◆ To be done ◆
Can you copy out, word for word, every line of the material from the one containing "Where should I" through its end, with both ends included? Leave the pictures out of your answer.

◆ Screen grounding examples ◆

►

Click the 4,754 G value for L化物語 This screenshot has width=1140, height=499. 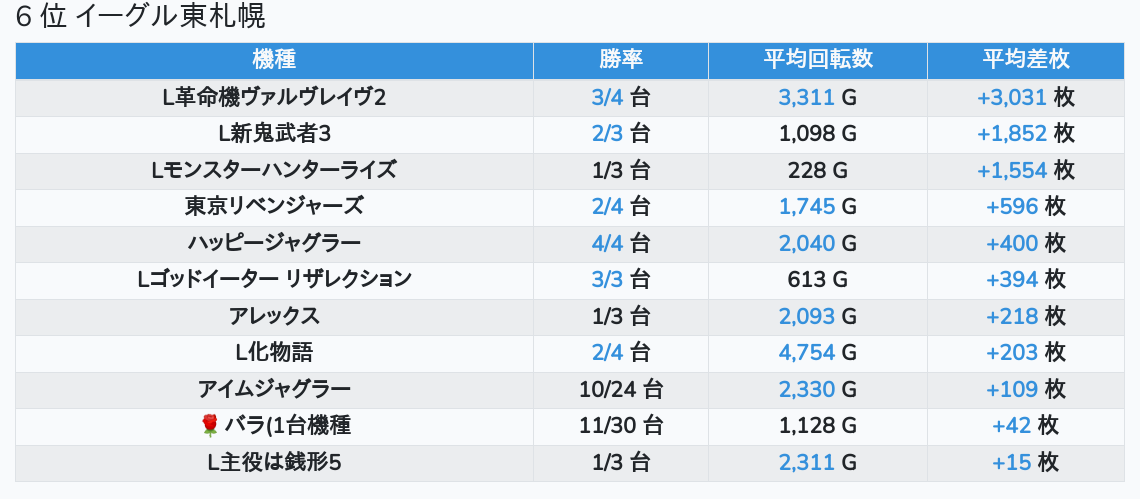817,352
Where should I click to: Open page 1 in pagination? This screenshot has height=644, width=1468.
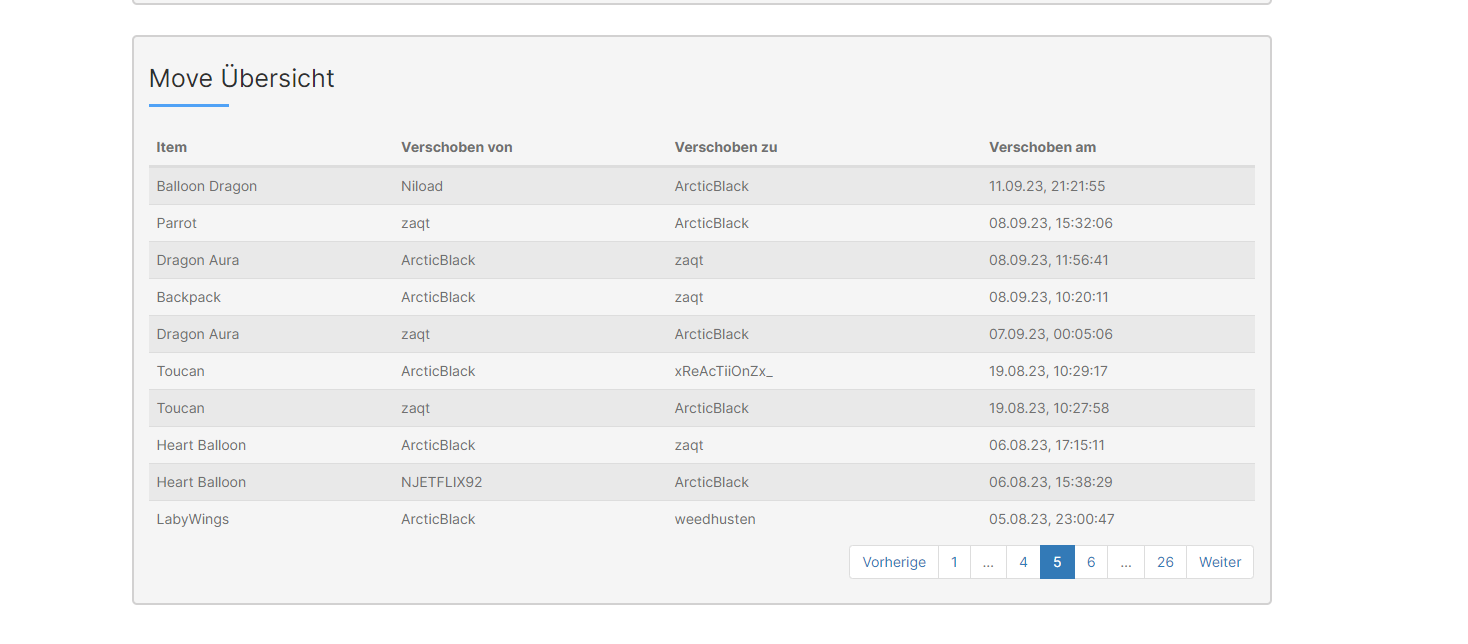coord(954,562)
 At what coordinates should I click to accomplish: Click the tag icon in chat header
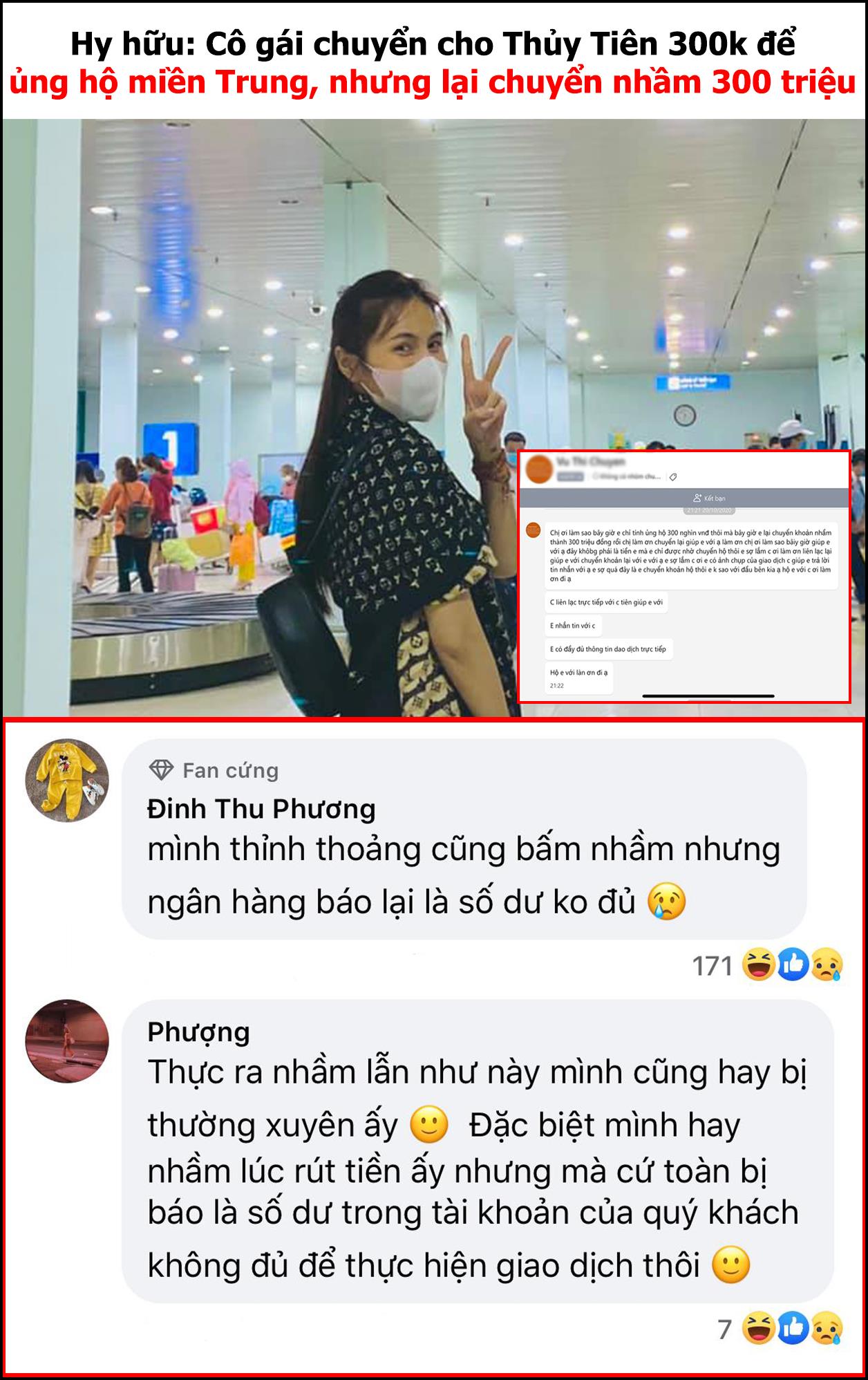click(674, 477)

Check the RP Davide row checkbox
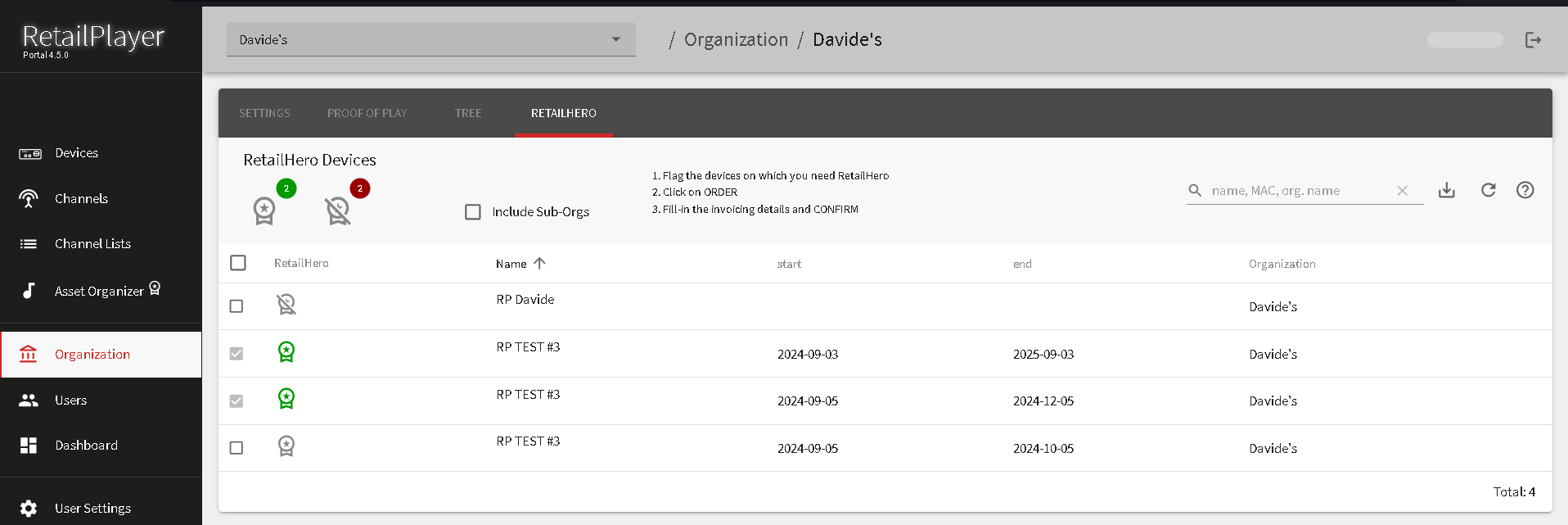coord(237,306)
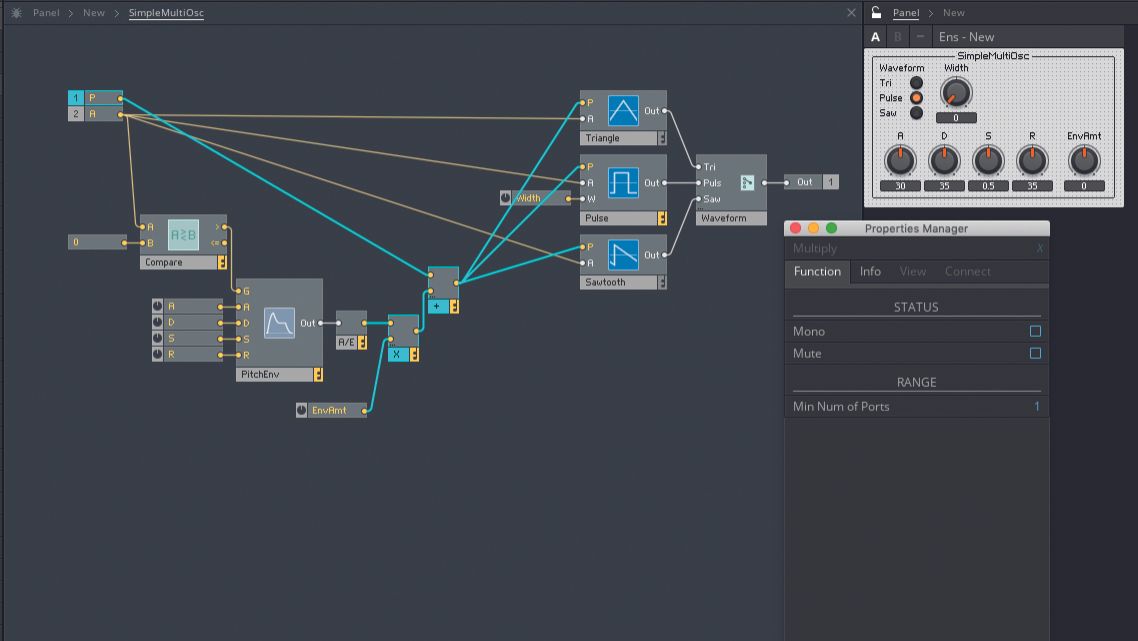Enable the Mono checkbox in Properties Manager
This screenshot has width=1138, height=641.
click(x=1035, y=331)
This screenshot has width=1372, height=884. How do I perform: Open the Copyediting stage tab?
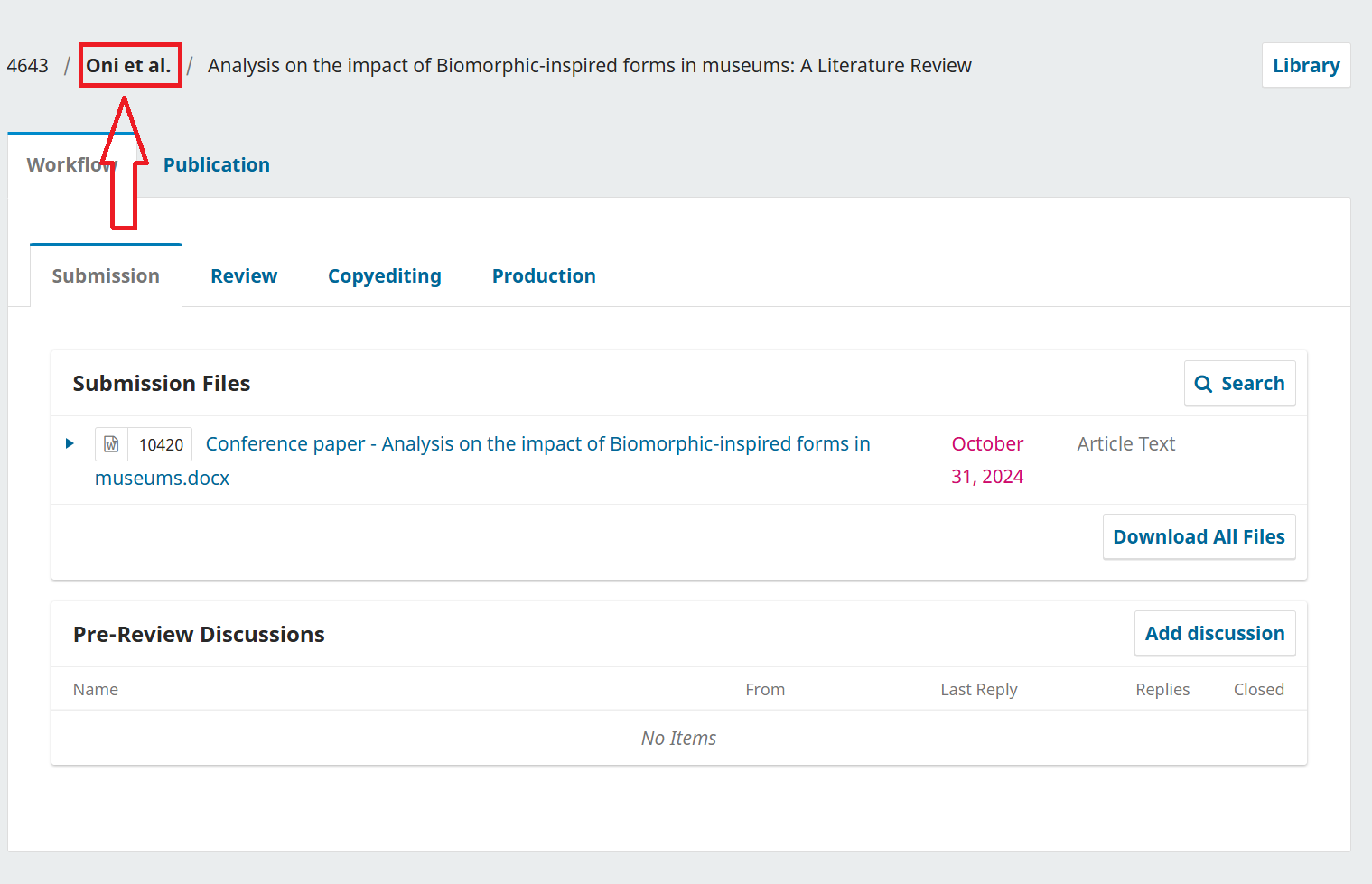[384, 276]
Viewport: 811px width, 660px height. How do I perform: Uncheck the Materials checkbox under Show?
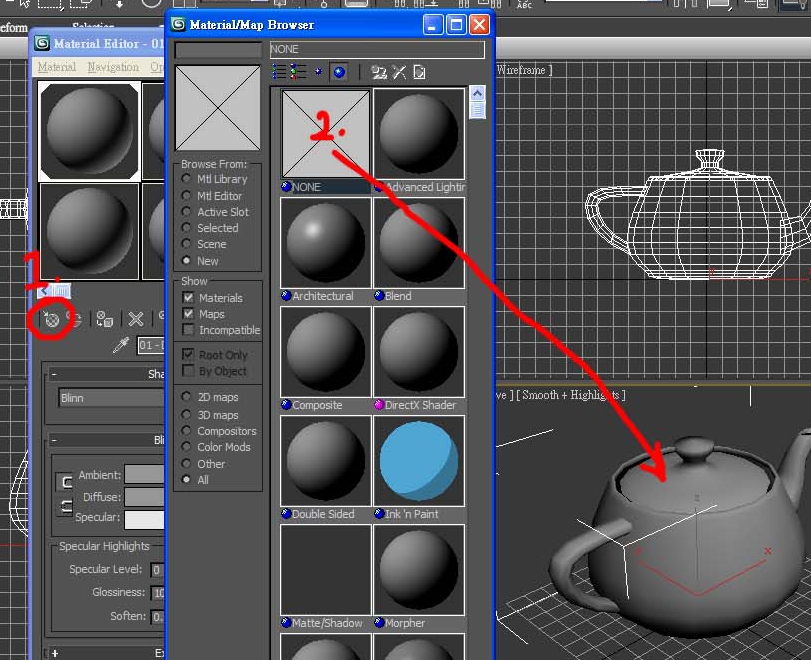pyautogui.click(x=188, y=298)
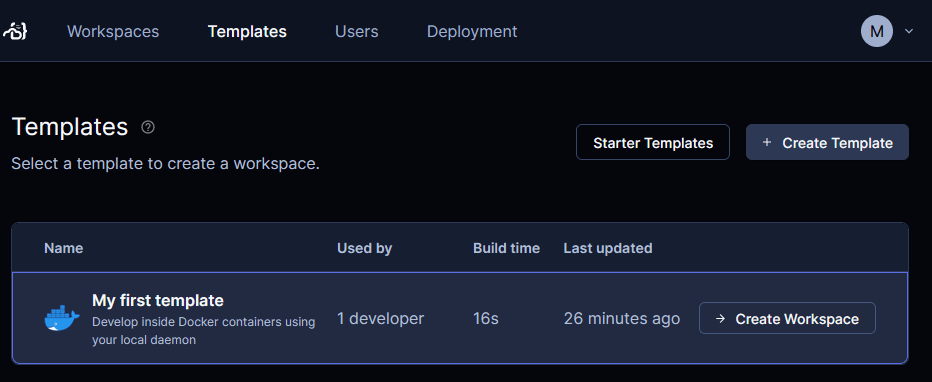Screen dimensions: 932x382
Task: Click the M user avatar
Action: point(877,31)
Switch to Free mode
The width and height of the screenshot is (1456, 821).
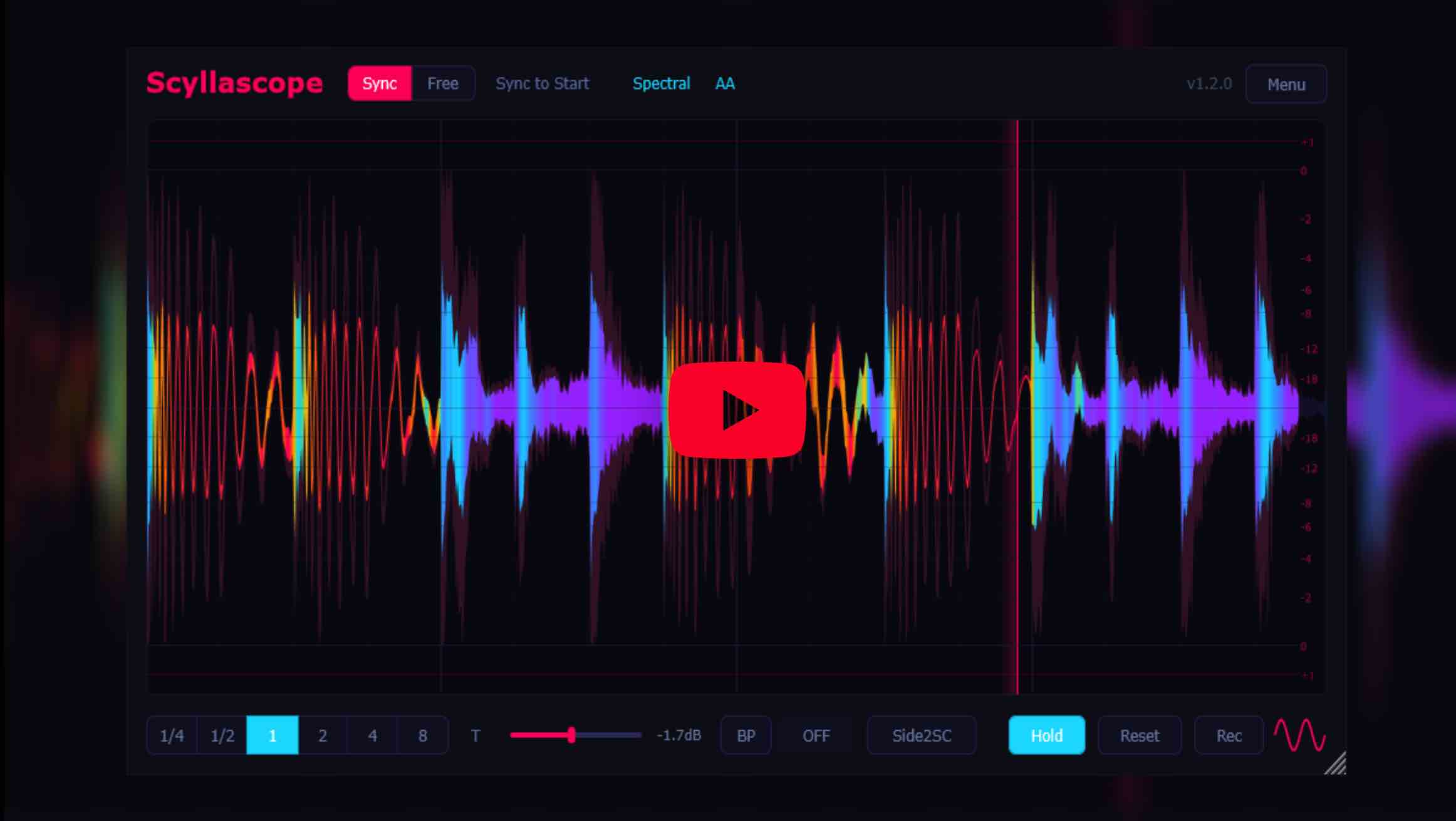[442, 83]
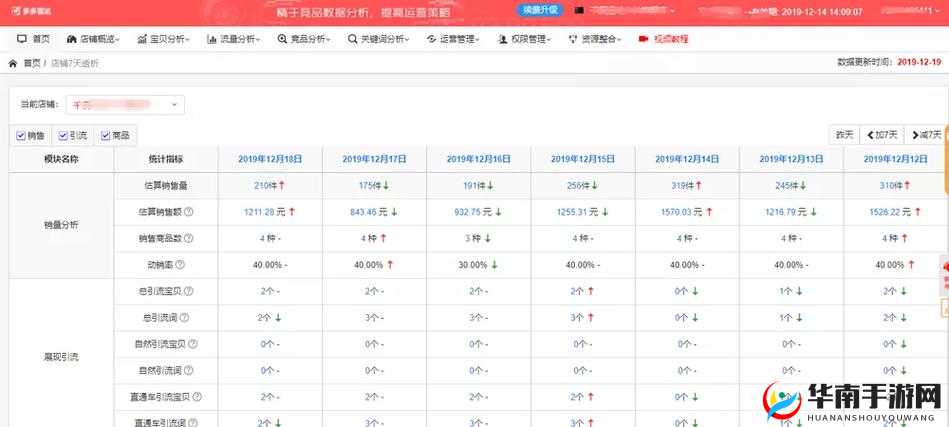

◄

◆ Complete response ◆
Where should I click to: Open page 1 in pagination? This screenshot has height=644, width=1468.
coord(954,562)
 At what coordinates should I click to accomplish: Click the tag icon in chat header
click(674, 477)

Check the RP Davide row checkbox
coord(237,306)
Enable the Mono checkbox in Properties Manager
This screenshot has width=1138, height=641.
click(x=1035, y=331)
This screenshot has width=1372, height=884. How do I perform: Open the Copyediting stage tab?
[384, 276]
Viewport: 811px width, 660px height. How do I perform: Uncheck the Materials checkbox under Show?
pyautogui.click(x=188, y=298)
Screen dimensions: 932x382
Task: Click the M user avatar
Action: point(877,31)
Switch to Free mode
The width and height of the screenshot is (1456, 821).
[442, 83]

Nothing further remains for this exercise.